With unemployment at its lowest since reunification, a growing economy and a chance of winning the football World Cup, a new study suggests Germany is at its most optimistic in history.
From the country that you brought you weltschmerz, schadenfreude and other existential terms for neurosis and unhappiness, comes perhaps the most surprising find of all. Germany is at its most optimistic in history.
That’s according to a new report by the German Economic Institute in Cologne, which found that more than half of all residents are extremely satisfied with their lives. Just 2 per cent describe their contentment levels as low. And the report says that unemployment in Germany has reached its lowest level since reunification.
Put that all against an economy that is forecast to grow, and life-satisfaction is at an all-time high. The study’s co-author Mara Ewers said that the universal state-funded healthcare has left swathes of pensioners optimistic. “At an individual level people are growing older, staying healthier and feeling supported by the generous healthcare system,” she told Channel 4 News.
“That generates less anxiety about the future and a sense of assurance that the future is taken care of.”
Of course, from an external perspective, there is much to be cheery about: Germany’s football team have advanced to the last 16 of the World Cup, Angela Merkel appears to have marshalled the country through the eurozone crisis with economic growth of 2 per cent forecast for this year.

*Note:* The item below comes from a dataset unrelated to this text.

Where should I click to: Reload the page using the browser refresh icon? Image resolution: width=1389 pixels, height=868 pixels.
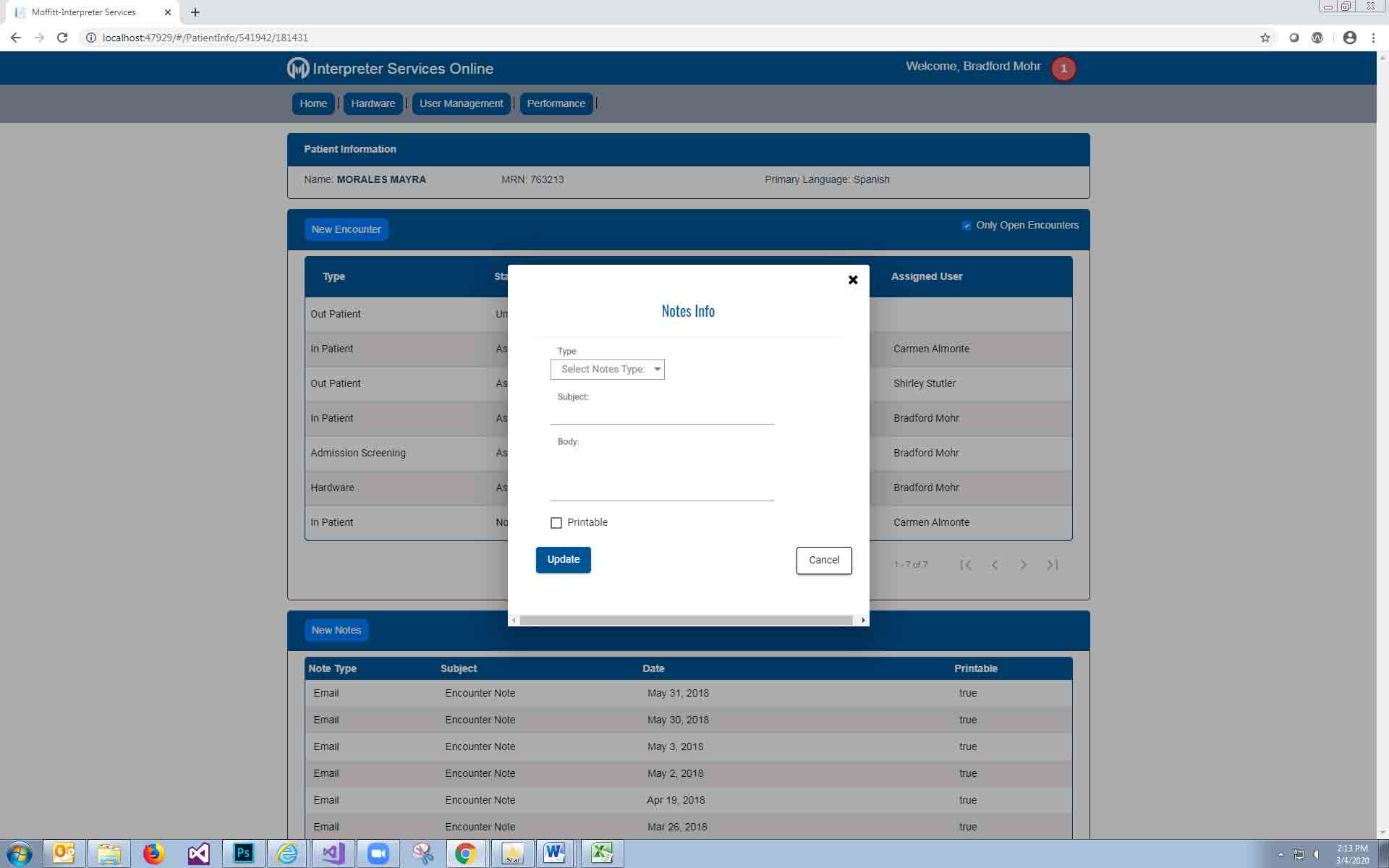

And when other global manufacturing markets have hit a standstill, car manufacturers like BMW and Volkswagen have been among the top-five performers over the past five years.
The happiest Germans live in the north: Hamburg and Schleswig-Holstein registered satisfaction rates of 55 per cent and 53 per cent the study says, while only 35 per cent of those living in Brandenburg in the old east said they were content with their lives.
Although only a tenth of Germans do honorary charity work on a regular basis, these 10 per cent are significantly more content than others.
The data, drawn from a 2012 poll of around 20,000 people, shows that even those out of work were more optimistic about finding future employment. No wonder an OECD study in May suggested Germany had established itself as the most popular destination in Europe for permanent migration, second among leading industrial nations only to the US.
But before we all decide to up and move to a potential World Cup winning country – there are a few caveats. “This study just looks at how the Germans see themselves. They are not the most optimistic country in Europe,” Ms Ewers warns. “That mantle would probably go to Switzerland, Norway or Denmark. Germans are comparatively pessimistic.”